**Problem:**
Read the lines below. Copy out any that hold the string "document".

Records from a data source
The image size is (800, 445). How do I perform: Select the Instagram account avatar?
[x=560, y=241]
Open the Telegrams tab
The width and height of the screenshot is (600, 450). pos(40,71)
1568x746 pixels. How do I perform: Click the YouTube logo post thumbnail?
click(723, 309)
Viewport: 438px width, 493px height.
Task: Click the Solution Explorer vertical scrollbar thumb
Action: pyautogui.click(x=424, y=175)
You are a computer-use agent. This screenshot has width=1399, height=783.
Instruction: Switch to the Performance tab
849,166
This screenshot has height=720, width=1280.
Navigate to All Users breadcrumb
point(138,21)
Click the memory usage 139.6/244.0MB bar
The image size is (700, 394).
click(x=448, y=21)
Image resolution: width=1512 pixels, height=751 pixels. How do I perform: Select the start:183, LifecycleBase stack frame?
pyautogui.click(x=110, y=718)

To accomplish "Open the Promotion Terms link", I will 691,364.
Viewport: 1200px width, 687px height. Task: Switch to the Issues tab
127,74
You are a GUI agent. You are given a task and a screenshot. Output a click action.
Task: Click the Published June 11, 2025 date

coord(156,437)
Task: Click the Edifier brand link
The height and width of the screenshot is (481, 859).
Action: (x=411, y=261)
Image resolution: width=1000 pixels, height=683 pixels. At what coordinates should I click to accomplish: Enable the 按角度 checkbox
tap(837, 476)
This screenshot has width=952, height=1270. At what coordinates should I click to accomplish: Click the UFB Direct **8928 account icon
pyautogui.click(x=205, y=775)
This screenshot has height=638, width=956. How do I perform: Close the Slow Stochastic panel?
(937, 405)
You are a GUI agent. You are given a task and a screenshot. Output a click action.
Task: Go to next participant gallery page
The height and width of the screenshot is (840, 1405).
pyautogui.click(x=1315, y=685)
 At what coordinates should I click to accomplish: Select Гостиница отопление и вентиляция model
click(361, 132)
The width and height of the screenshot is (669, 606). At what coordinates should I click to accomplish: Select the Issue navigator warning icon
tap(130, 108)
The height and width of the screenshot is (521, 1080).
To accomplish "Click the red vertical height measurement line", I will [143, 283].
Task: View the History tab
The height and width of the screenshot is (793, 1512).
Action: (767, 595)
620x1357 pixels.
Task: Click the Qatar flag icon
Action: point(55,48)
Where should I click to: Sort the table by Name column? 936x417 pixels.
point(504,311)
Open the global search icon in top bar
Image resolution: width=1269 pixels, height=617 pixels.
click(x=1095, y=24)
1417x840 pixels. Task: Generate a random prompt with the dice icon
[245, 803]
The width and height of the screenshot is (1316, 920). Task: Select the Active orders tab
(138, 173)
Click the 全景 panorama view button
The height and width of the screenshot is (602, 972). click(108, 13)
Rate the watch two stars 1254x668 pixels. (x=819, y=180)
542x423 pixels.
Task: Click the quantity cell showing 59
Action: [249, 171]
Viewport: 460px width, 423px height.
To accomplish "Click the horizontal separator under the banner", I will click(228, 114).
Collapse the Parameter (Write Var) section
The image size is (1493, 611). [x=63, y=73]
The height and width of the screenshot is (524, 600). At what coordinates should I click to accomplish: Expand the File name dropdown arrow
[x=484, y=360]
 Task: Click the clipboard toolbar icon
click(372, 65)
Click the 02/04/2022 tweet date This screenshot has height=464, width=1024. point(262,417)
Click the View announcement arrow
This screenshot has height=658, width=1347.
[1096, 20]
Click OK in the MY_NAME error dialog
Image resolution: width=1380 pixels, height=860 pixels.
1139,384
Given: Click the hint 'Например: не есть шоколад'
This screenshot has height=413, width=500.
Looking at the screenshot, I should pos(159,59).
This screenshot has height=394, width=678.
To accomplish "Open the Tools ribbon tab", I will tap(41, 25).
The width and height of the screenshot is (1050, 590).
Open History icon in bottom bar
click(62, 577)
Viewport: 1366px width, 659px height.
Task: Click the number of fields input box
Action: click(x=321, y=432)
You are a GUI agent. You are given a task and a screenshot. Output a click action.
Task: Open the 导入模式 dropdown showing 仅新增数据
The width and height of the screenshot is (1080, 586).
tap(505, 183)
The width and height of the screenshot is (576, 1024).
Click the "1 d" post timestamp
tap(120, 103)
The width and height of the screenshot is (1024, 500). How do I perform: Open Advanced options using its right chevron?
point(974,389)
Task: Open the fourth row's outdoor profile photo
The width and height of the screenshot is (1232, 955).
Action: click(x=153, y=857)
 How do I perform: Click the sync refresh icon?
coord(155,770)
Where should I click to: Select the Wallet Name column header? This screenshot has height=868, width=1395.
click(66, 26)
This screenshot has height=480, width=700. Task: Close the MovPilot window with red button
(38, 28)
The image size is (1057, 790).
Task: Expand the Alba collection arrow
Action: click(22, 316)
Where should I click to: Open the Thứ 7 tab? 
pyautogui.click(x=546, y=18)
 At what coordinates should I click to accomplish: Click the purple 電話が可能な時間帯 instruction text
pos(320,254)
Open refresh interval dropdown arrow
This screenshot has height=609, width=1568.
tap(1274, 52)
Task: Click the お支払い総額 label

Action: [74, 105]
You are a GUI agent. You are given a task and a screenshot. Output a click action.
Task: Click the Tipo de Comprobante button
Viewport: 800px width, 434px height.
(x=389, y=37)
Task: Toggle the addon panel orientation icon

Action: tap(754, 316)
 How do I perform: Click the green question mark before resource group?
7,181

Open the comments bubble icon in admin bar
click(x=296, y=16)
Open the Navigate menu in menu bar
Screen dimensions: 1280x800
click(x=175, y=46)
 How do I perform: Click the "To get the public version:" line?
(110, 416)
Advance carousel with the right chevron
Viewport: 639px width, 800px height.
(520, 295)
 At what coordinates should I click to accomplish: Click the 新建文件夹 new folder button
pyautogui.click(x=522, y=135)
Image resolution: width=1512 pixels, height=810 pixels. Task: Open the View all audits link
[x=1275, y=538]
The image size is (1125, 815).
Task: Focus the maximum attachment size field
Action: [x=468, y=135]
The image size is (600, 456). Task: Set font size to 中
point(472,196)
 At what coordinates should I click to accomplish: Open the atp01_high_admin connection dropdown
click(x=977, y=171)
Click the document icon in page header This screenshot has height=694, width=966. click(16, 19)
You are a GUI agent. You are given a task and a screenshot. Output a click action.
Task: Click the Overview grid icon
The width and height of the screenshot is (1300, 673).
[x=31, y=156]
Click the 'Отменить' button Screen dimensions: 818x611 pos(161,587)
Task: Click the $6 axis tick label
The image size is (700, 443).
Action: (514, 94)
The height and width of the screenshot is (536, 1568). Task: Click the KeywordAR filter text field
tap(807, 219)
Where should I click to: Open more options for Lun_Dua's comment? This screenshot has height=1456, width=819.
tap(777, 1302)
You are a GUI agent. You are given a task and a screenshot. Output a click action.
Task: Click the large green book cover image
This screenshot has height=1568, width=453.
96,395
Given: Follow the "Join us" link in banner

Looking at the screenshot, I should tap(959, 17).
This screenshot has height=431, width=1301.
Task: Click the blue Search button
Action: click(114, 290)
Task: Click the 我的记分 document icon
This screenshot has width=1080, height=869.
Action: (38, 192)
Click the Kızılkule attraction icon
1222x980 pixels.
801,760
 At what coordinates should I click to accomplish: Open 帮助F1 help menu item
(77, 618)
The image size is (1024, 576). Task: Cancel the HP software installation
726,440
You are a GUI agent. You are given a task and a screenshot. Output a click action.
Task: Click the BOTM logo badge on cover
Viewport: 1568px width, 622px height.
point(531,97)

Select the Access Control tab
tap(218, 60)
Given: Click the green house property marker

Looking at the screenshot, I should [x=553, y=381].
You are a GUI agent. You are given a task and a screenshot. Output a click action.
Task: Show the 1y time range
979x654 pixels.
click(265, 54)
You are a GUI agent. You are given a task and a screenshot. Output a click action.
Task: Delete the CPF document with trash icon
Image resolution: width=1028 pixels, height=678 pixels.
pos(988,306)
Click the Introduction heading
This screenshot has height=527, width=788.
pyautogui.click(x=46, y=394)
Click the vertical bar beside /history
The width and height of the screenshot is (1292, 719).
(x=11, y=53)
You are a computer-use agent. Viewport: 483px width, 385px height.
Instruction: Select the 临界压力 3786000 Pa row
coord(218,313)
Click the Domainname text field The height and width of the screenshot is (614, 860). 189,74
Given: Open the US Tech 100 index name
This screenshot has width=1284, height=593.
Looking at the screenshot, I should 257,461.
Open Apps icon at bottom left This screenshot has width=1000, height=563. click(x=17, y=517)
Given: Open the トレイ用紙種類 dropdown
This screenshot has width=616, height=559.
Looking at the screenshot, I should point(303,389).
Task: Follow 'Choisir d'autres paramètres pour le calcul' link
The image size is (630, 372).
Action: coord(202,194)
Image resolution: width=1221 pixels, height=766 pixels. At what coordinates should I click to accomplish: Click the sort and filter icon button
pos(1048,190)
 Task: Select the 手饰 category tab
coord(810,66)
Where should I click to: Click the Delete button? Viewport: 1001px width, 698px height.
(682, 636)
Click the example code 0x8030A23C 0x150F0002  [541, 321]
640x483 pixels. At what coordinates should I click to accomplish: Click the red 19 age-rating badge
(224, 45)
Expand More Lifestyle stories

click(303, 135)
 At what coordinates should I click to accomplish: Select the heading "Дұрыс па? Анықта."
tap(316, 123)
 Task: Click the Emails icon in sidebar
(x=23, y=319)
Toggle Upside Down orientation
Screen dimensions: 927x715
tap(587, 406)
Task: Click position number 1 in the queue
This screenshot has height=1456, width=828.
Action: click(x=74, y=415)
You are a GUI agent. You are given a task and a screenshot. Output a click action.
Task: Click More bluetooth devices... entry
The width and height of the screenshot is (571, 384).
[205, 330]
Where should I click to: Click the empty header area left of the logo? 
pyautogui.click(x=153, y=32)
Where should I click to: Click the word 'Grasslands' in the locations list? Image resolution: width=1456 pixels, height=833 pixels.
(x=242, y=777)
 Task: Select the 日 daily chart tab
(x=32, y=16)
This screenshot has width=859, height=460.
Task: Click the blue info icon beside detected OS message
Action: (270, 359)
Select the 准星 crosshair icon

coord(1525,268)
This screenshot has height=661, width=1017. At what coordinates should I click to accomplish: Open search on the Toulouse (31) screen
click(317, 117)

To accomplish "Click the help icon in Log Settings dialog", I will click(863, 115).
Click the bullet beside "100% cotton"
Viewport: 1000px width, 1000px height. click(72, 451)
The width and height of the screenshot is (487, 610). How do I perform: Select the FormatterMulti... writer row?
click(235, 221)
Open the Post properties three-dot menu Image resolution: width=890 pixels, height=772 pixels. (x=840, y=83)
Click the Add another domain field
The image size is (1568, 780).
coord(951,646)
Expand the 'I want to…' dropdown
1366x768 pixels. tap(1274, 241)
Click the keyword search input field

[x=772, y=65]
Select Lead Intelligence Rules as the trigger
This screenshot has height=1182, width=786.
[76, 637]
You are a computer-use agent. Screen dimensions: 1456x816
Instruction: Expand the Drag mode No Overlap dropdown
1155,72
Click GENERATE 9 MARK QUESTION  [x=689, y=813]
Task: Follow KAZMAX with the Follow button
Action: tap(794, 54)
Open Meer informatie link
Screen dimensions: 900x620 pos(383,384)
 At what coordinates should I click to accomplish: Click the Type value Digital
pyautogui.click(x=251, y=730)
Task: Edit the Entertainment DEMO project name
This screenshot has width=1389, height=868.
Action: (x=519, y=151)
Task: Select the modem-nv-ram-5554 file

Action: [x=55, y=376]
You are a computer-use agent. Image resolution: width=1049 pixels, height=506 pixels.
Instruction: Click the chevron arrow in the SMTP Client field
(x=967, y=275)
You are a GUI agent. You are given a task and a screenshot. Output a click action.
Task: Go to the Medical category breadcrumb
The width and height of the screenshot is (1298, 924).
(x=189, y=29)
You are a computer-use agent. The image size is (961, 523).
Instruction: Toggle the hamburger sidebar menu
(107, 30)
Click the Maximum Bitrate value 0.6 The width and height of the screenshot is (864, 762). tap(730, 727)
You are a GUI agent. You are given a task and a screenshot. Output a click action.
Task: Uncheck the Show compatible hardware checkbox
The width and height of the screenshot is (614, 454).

**Response to the exercise:**
Click the document icon in page header This screenshot has height=694, width=966. click(16, 19)
Task: Click the 我的记分 document icon
Task: Delete the CPF document with trash icon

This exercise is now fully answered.